Die Zeit. Sie rollt sich zusammen wie ein Geschenkbank, das gerade niemand braucht, sorgfältig ist es im Schrank verstaut, bis irgendeiner sich wieder erinnert, bis irgendeiner es wieder brauchen kann. 

Die Zeit hat ihren Taktstock verloren, irgendwo im Wald ließ sie ihn liegen, als sie sich nach dem Moos bückte, und wie zufällig die Flechten berührte, die dort auf Zweigen, Ästen, Steinen wachsen. 

Die Zeit hat sich verdoppelt und -dreifacht in diesen Tagen und ich leben in all diesen doppelten und dreifachen Zeiten gleichzeitig. 

Da ist diese irre Geschwindigkeit dieser Zeit, hier, in dieser Kultur, die mir in den Ohren saust. Schneller, höher, weiter, mehr. Heute, morgen, übermorgen. Die Gedanken rasen über Autobahnen, alle treiben sich gegenseitig an. Schnell, schnell in den Kindergarten, schnell, schnell nach Hause denn WIR HABEN KEINE ZEIT. Niemals nicht haben wir die Zeit, die flutscht uns aus den Händen, entgleitet uns in unserem irren Treiben. Wir jagen sie, ohne sie je zu erwischen, sie ist immer schon hinter uns, vor uns, neben uns, aber niemals IN uns. Ein kollektiver Sog. Ein Wahn, dem wir uns unterwerfen, einem Geflecht aus scheinbaren Notwendigkeiten, die die Tage verdichten bis zur Unkenntlichkeit. 

Und dann ist da dieses unglaubliche JETZT des Lebens als Familie. Die Lebensenergie des Mädchens, die sprudelt und springt, saust, hüpft, gluckst und quietscht. Das Glück, Familie zu sein, miteinander zu sein, alles stehen und liegen zu lassen, um dieses JETZT zu genießen. Um einander zu genießen. Diese Zeit ist mir die liebste in diesen Tagen. Und wir nehmen sie uns. Wir können sie uns nehmen. Wir tun es, weil es so wichtig ist, weil es die Momente sind, in denen Leben sich erfüllt, einfach so. Ganze Tage lassen wir so verstreichen, weil wir wissen, dass nichts ewig ist. Weil das Leben so fragil ist, so zerbrechlich und kostbar und flüchtig wie die Blüten des Mandelbaums vor unserem Fenster, die entstehen, verblühen, vergehen in ewige Dreiklang.  

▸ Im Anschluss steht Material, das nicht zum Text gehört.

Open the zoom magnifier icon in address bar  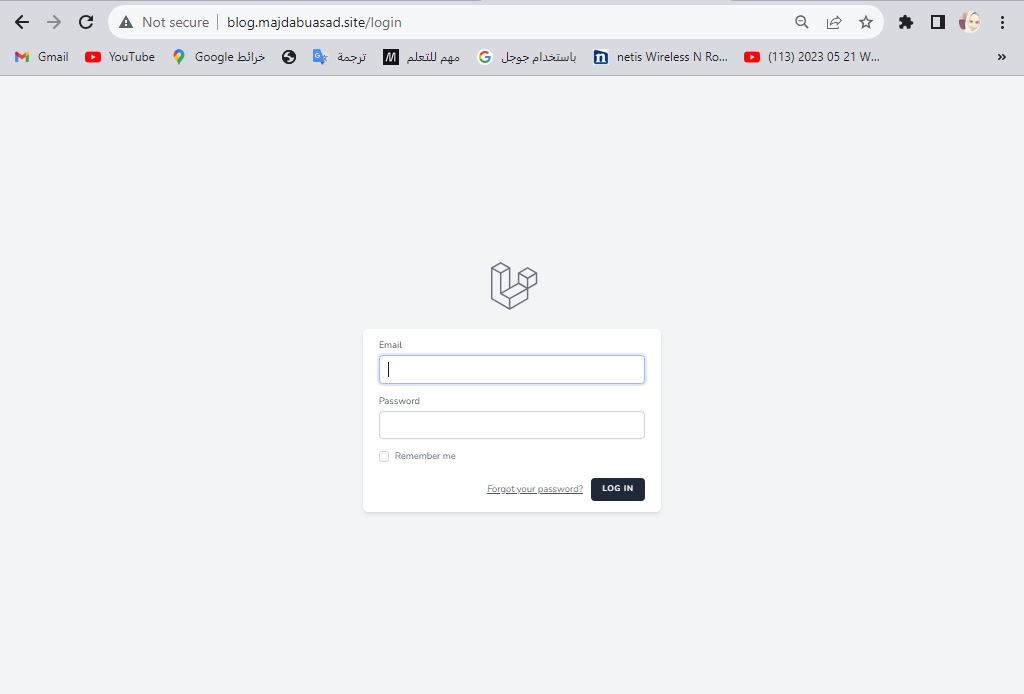(x=801, y=22)
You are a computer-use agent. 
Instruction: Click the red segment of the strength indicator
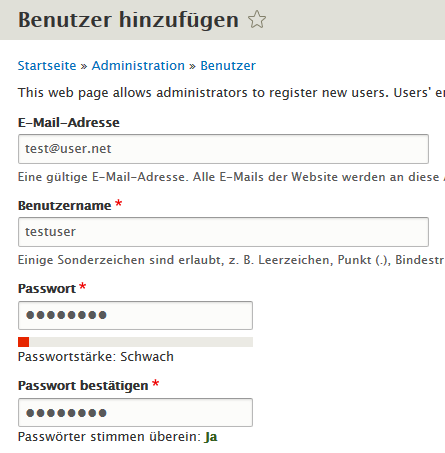click(23, 342)
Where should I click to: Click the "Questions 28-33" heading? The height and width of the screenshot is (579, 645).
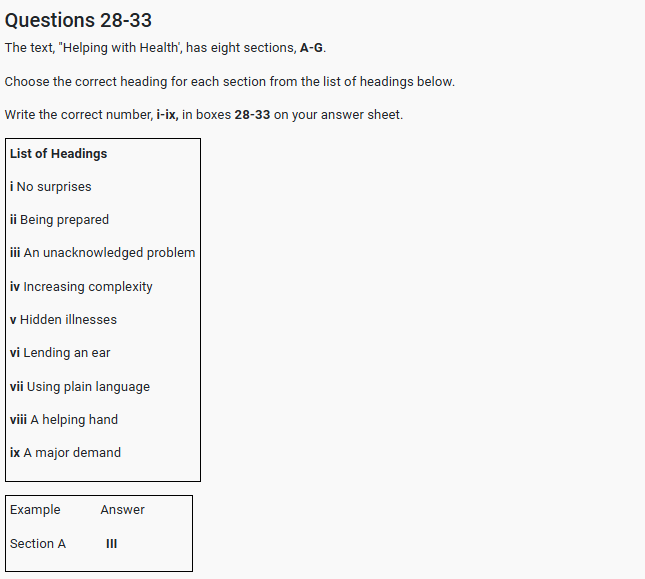[x=78, y=20]
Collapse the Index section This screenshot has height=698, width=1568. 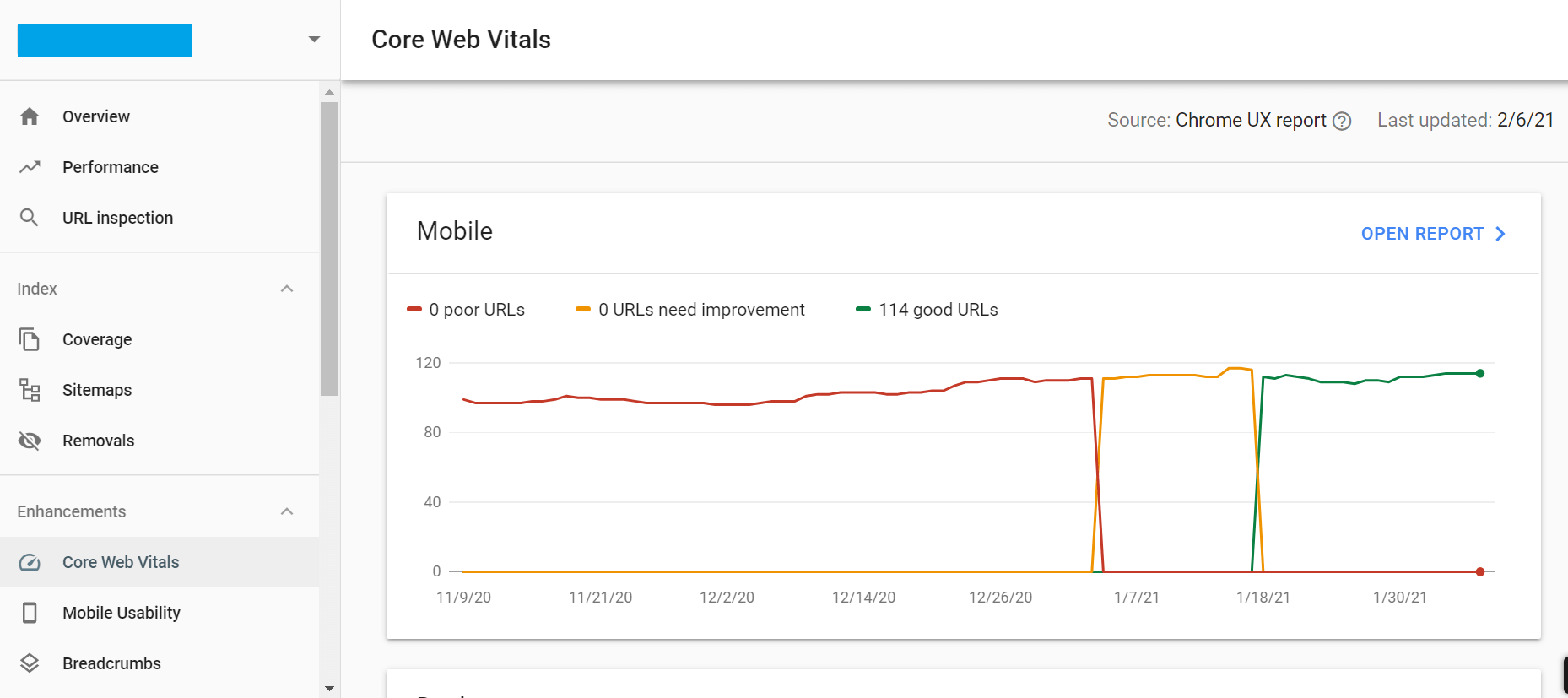(x=287, y=289)
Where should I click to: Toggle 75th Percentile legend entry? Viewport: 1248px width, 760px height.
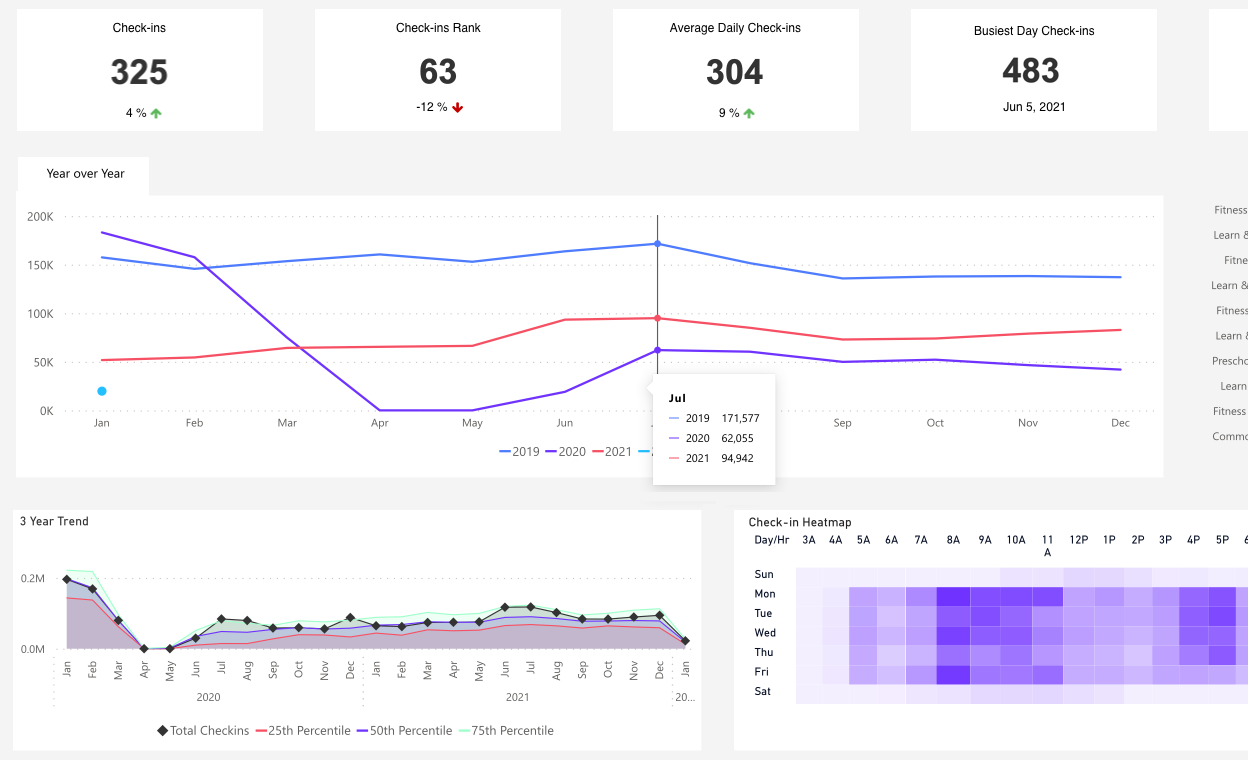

Dahinter, wie ein unsichtbarer Strom, die Zeitlosigkeit Indiens. Mäandernd und zirkulär, sich unverhofft in die Ewigkeit dehnend, immer da, immer schon gewesen, die Kultur durchdringend. Sie spiegelt sich im Eigensinn der Inder, Zeit zu sehen und strecken, zu rollen und in Schlaufen zu legen, wie es ihnen passt. Stets aber schließt sich diese Zeit in großen Kreisen und alles kehrt an den Ursprung zurück. In zeitloser Geste werden Götter gewaschen, mit Nahrung versorgt. In zeitloser Geste werden Häuser gewischt und Straßen gefegt, jeden Tag.

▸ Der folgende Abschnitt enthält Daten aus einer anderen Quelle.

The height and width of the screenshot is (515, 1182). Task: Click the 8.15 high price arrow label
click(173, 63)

Sie spiegelt sich in den Augen der Frauen, diese Zeitlosigkeit, in den Augen jedenfalls, die glänzen, wenn sie ein Kind sehen, die es mit klingenden Reifen am Arm berühren, weil jedes Kind das Wunder der Zeit widerspiegelt, das Wunder des Menschseins, das Wunder Leben. Und das zu berühren bleibt immer genug Zeit.